Она кивнула и метнулась к окну, Джон уже вышел на крыльцо. Всадник быстро приближался, его лошадь мчалась галопом. Лотти видела, как он натянул поводья, осадив лошадь в нескольких дюймах от того места, где стоял Джон.

– Дети пропали, – прокричал человек, засовывая ружье в пустой чехол за седлом.

– Что значит – пропали? – нахмурился Джон.

Но Лотти все было ясно. Ноги сами понесли ее к порогу, руки потянулись к дверной ручке. Но, оглядев себя, она сокрушенно покачала головой, подбежала к кровати и накинула на плечи одеяло. «Малыш Вилли будет таращиться на меня, если увидит в ночной рубашке», – подумала она.

Теперь мужские голоса звучали глухо. Но ее сердце билось учащенно при мысли о том, что она уже услышала. Томас и Сисси… дети… о ком же еще может идти речь?

Джон вернулся. Вид у него был озабоченный. Отблески пламени от камина тревожно плясали в его зрачках. Он прикрыл глаза и помотал головой.

– Лотти, дети каким-то образом ушли из гостиницы, – сказал он, наконец. – Джентри Шерман послал Вилли предупредить нас. Они подняли половину графства на поиски.

– Где… почему? – пробормотала она, отказываясь верить и глядя прямо перед собой широко раскрытыми глазами. – Как они могли выйти из города? Может быть, дети еще там… все ли они осмотрели?

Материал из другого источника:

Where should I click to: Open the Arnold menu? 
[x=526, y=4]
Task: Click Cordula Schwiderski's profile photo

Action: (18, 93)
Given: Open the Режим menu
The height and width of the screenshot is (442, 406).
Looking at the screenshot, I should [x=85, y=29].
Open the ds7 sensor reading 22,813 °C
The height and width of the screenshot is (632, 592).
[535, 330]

Джон поднял руку, останавливая поток ее слов:

– Успокойся, любимая.

Он подошел к жене и крепко обнял ее. Его холодные губы коснулись ее щеки. Сжимая ее в объятиях, он стремился внушить ей уверенность, поддержать ее силы.

– Оставайся дома. На случай, если они доберутся сюда, – произнес он тоном, не терпящим возражений. – А я оседлаю лошадь и поеду на поиски. Вернусь к рассвету, где-то через час.

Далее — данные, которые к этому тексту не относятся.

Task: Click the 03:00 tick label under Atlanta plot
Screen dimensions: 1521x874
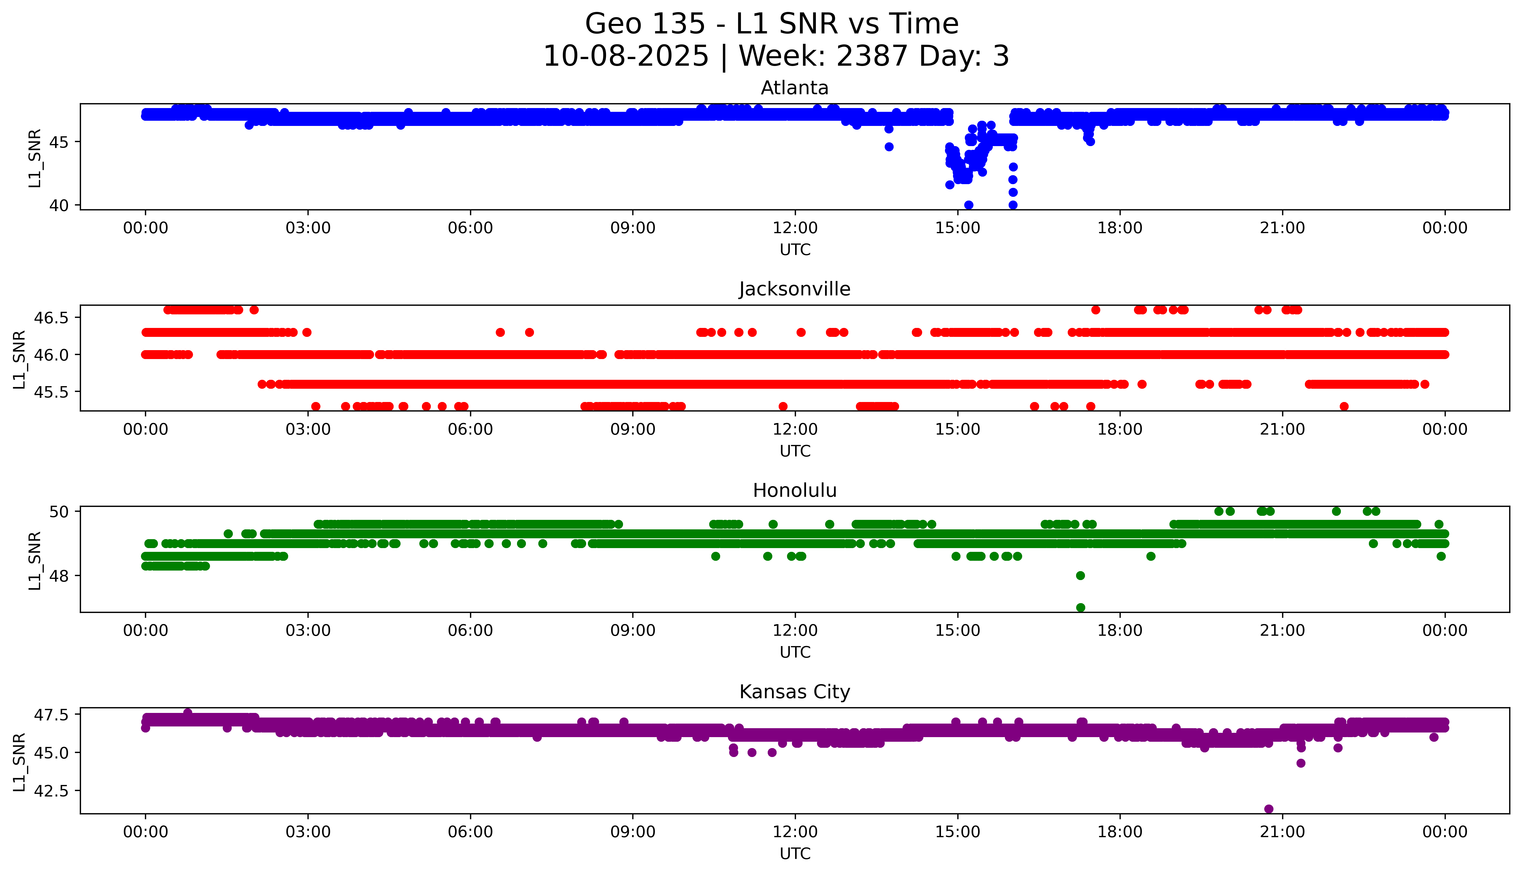Action: coord(308,228)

– На дороге много снегу. Джон, они могут замерзнуть. Почему они ушли из гостиницы? – твердила Лотти. Ее руки дрожали, она в растерянности жалась к мужу.

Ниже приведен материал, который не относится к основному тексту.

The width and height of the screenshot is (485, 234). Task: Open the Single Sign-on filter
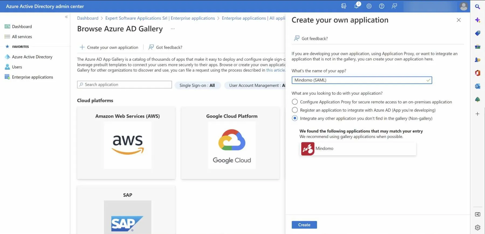pos(197,85)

– Не знаю, что сказать тебе, Лотти. – Джон поцеловал ее в лоб. – Они не хотели уезжать, но я никак не думал, что они убегут…

– Сисси так плакала, когда уезжала, – напомнила Лотти; ей хотелось разрыдаться при воспоминании о заплаканном личике малышки.

– Я вернусь, когда найду их, – пообещал он, глядя ей в глаза. – Я найду их, Лотти.

Она молча кивнула. Воображение рисовало ей ужасные картины. Она представляла себе хрупкое тело Сисси, покрытое снегом. Лотти знала, что Томас – крепкий мальчик, но не настолько же, чтобы преодолеть многие мили по сельской дороге в такую непогоду.

Хорошо еще, что луна светит, утешала себя Лотти, вспомнив сияние, окружавшее Малыша Вилли, когда он галопом скакал по долине.